MATERIAL:
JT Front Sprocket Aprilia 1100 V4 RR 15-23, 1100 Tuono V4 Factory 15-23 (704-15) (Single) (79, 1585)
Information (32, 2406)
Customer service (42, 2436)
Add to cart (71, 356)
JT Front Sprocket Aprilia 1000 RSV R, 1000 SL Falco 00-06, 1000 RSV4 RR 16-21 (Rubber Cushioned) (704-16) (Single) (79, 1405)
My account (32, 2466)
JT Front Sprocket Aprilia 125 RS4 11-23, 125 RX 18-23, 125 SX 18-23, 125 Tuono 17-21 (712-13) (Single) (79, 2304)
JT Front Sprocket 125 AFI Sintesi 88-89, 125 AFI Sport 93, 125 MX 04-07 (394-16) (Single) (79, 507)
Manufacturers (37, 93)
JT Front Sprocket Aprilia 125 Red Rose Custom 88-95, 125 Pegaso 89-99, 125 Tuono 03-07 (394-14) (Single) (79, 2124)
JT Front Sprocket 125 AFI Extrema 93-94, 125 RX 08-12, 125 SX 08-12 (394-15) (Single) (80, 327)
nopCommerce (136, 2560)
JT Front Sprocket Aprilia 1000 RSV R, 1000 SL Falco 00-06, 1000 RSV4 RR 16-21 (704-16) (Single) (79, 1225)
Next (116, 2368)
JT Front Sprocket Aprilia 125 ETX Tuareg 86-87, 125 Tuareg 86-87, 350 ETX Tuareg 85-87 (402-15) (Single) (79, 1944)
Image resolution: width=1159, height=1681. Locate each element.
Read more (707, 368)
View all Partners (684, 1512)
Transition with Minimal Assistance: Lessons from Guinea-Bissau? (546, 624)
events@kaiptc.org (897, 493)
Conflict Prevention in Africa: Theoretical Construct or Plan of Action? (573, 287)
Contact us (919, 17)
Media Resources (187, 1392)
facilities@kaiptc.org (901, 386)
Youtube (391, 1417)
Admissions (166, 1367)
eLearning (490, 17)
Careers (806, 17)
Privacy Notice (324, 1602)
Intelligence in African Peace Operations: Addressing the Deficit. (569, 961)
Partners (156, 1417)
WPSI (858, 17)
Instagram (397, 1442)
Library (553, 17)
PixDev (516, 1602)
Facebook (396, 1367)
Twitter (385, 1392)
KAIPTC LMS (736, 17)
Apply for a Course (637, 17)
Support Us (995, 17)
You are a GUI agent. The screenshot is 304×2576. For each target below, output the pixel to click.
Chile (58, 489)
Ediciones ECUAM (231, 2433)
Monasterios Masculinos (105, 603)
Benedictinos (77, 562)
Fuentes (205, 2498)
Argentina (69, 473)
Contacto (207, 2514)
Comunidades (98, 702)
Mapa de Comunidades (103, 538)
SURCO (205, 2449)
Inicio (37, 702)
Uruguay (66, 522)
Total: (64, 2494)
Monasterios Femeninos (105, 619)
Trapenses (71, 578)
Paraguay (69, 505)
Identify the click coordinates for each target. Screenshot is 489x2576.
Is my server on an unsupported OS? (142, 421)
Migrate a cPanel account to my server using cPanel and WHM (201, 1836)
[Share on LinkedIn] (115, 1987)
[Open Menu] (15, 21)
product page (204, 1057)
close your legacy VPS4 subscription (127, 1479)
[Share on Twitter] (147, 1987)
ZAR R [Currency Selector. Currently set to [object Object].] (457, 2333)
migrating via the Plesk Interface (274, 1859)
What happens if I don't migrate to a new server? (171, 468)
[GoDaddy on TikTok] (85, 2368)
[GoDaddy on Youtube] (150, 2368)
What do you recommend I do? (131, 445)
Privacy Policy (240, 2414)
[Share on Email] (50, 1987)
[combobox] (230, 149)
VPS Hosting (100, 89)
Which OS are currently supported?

WRITTEN TASK: Write out every line of the items above as a numbered list, leaving out any blank lines.

SOLVED PROBLEM:
1. JT Front Sprocket Aprilia 1100 V4 RR 15-23, 1100 Tuono V4 Factory 15-23 (704-15) (Single) (79, 1585)
2. Information (32, 2406)
3. Customer service (42, 2436)
4. Add to cart (71, 356)
5. JT Front Sprocket Aprilia 1000 RSV R, 1000 SL Falco 00-06, 1000 RSV4 RR 16-21 (Rubber Cushioned) (704-16) (Single) (79, 1405)
6. My account (32, 2466)
7. JT Front Sprocket Aprilia 125 RS4 11-23, 125 RX 18-23, 125 SX 18-23, 125 Tuono 17-21 (712-13) (Single) (79, 2304)
8. JT Front Sprocket 125 AFI Sintesi 88-89, 125 AFI Sport 93, 125 MX 04-07 (394-16) (Single) (79, 507)
9. Manufacturers (37, 93)
10. JT Front Sprocket Aprilia 125 Red Rose Custom 88-95, 125 Pegaso 89-99, 125 Tuono 03-07 (394-14) (Single) (79, 2124)
11. JT Front Sprocket 125 AFI Extrema 93-94, 125 RX 08-12, 125 SX 08-12 (394-15) (Single) (80, 327)
12. nopCommerce (136, 2560)
13. JT Front Sprocket Aprilia 1000 RSV R, 1000 SL Falco 00-06, 1000 RSV4 RR 16-21 (704-16) (Single) (79, 1225)
14. Next (116, 2368)
15. JT Front Sprocket Aprilia 125 ETX Tuareg 86-87, 125 Tuareg 86-87, 350 ETX Tuareg 85-87 (402-15) (Single) (79, 1944)
16. Image resolution: width=1159, height=1681. Locate each element.
17. Read more (707, 368)
18. View all Partners (684, 1512)
19. Transition with Minimal Assistance: Lessons from Guinea-Bissau? (546, 624)
20. events@kaiptc.org (897, 493)
21. Conflict Prevention in Africa: Theoretical Construct or Plan of Action? (573, 287)
22. Contact us (919, 17)
23. Media Resources (187, 1392)
24. facilities@kaiptc.org (901, 386)
25. Youtube (391, 1417)
26. Admissions (166, 1367)
27. eLearning (490, 17)
28. Careers (806, 17)
29. Privacy Notice (324, 1602)
30. Intelligence in African Peace Operations: Addressing the Deficit. (569, 961)
31. Partners (156, 1417)
32. WPSI (858, 17)
33. Instagram (397, 1442)
34. Library (553, 17)
35. PixDev (516, 1602)
36. Facebook (396, 1367)
37. Twitter (385, 1392)
38. KAIPTC LMS (736, 17)
39. Apply for a Course (637, 17)
40. Support Us (995, 17)
41. You are a GUI agent. The screenshot is 304×2576. For each target below, output the pixel to click.
42. Chile (58, 489)
43. Ediciones ECUAM (231, 2433)
44. Monasterios Masculinos (105, 603)
45. Benedictinos (77, 562)
46. Fuentes (205, 2498)
47. Argentina (69, 473)
48. Contacto (207, 2514)
49. Comunidades (98, 702)
50. Mapa de Comunidades (103, 538)
51. SURCO (205, 2449)
52. Inicio (37, 702)
53. Uruguay (66, 522)
54. Total: (64, 2494)
55. Monasterios Femeninos (105, 619)
56. Trapenses (71, 578)
57. Paraguay (69, 505)
58. Identify the click coordinates for each target. Screenshot is 489x2576.
59. Is my server on an unsupported OS? (142, 421)
60. Migrate a cPanel account to my server using cPanel and WHM (201, 1836)
61. [Share on LinkedIn] (115, 1987)
62. [Open Menu] (15, 21)
63. product page (204, 1057)
64. close your legacy VPS4 subscription (127, 1479)
65. [Share on Twitter] (147, 1987)
66. ZAR R [Currency Selector. Currently set to [object Object].] (457, 2333)
67. migrating via the Plesk Interface (274, 1859)
68. What happens if I don't migrate to a new server? (171, 468)
69. [GoDaddy on TikTok] (85, 2368)
70. [GoDaddy on Youtube] (150, 2368)
71. What do you recommend I do? (131, 445)
72. Privacy Policy (240, 2414)
73. [Share on Email] (50, 1987)
74. [combobox] (230, 149)
75. VPS Hosting (100, 89)
76. Which OS are currently supported?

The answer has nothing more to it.